● **Directions for this task**:
Pull out every line in the rows below that contains the string "screenshot", and copy each one unchanged.

● **Material shown**:
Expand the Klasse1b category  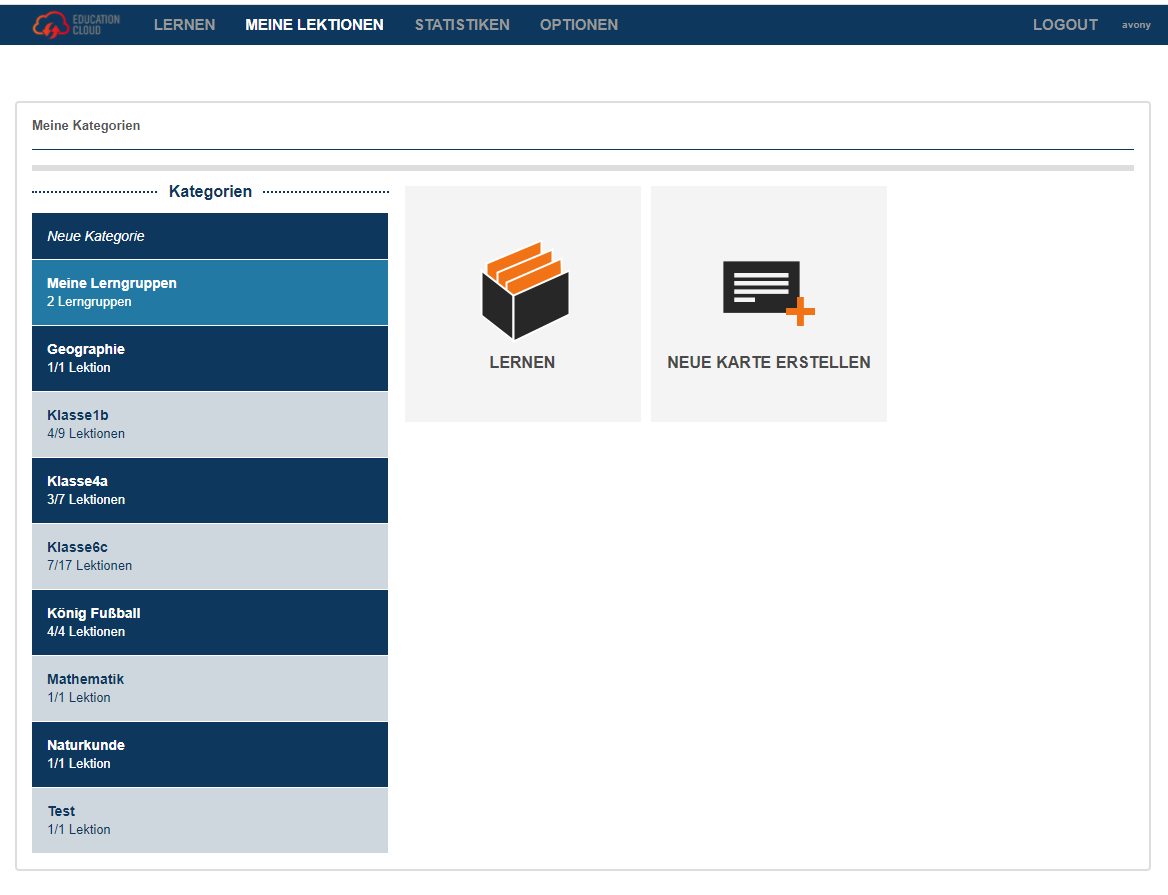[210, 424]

==

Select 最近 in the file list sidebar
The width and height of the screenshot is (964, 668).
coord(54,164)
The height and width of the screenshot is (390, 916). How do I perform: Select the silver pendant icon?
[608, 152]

--

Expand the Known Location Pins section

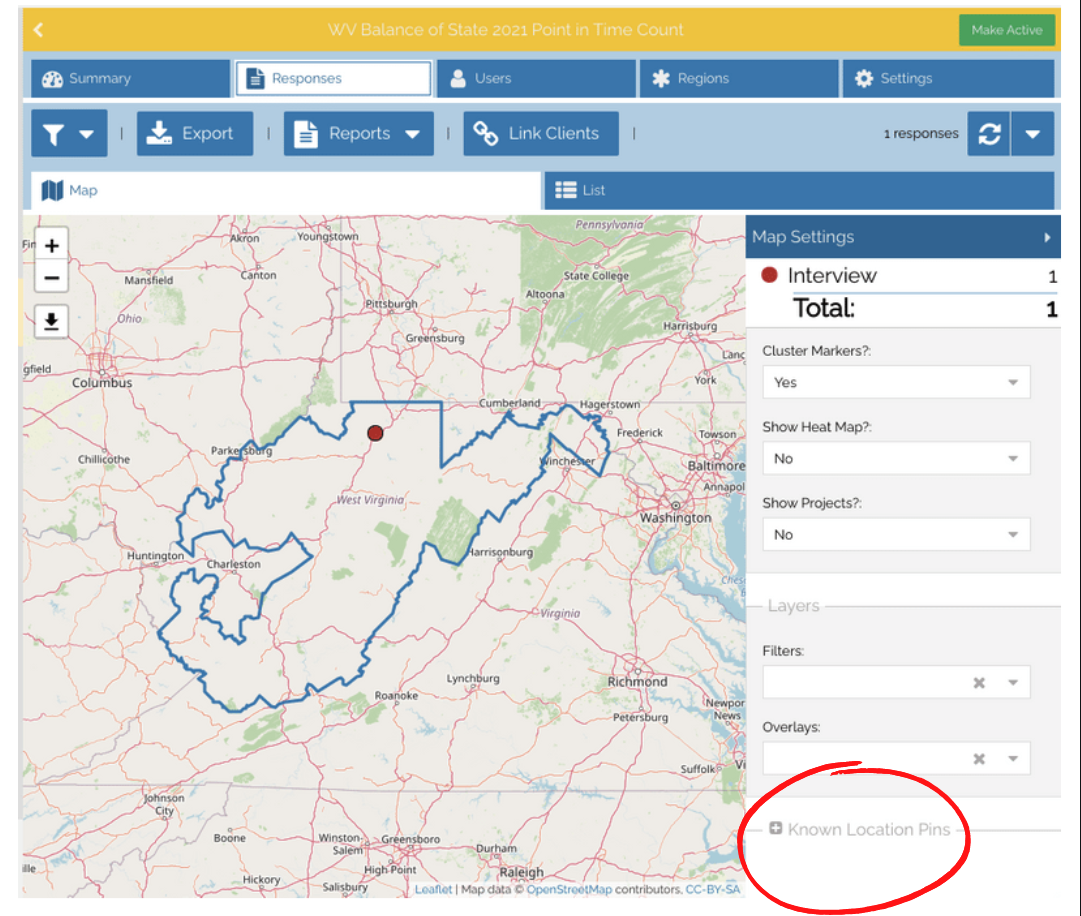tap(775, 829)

● **Finished answer**:
The width and height of the screenshot is (964, 668).
The height and width of the screenshot is (390, 916). How do I perform: Select the silver pendant icon?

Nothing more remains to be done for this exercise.